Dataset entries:
____

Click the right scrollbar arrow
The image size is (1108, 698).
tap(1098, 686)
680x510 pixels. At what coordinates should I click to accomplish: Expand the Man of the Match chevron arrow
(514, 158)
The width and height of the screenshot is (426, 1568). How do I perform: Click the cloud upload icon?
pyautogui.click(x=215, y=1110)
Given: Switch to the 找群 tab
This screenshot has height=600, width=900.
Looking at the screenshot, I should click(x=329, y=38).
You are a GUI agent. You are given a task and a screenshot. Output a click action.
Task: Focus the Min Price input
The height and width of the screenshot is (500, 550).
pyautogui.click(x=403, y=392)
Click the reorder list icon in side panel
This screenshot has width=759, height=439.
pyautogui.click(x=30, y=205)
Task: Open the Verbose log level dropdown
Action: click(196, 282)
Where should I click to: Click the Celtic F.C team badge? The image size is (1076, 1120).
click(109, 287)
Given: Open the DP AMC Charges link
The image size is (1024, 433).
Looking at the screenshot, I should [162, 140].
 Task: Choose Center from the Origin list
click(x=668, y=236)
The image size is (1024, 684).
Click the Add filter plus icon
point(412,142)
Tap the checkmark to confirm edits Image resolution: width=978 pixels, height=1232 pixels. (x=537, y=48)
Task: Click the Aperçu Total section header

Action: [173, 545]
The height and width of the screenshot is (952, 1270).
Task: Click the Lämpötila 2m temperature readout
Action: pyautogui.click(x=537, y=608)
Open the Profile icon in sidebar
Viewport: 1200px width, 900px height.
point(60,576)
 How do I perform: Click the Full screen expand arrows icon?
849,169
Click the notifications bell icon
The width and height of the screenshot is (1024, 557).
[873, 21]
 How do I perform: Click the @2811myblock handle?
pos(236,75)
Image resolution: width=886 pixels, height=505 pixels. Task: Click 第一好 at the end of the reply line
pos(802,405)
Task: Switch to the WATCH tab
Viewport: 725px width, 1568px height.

____

▸ Problem requirements: What you return should be the lines from the beginning of the records through the one that contains "You are a GUI", repeated exactly and with no additions.

▸ Exercise output:
Click the right scrollbar arrow
The image size is (1108, 698).
tap(1098, 686)
680x510 pixels. At what coordinates should I click to accomplish: Expand the Man of the Match chevron arrow
(514, 158)
The width and height of the screenshot is (426, 1568). How do I perform: Click the cloud upload icon?
pyautogui.click(x=215, y=1110)
Given: Switch to the 找群 tab
This screenshot has height=600, width=900.
Looking at the screenshot, I should click(x=329, y=38).
You are a GUI agent. You are given a task and a screenshot. Output a click action.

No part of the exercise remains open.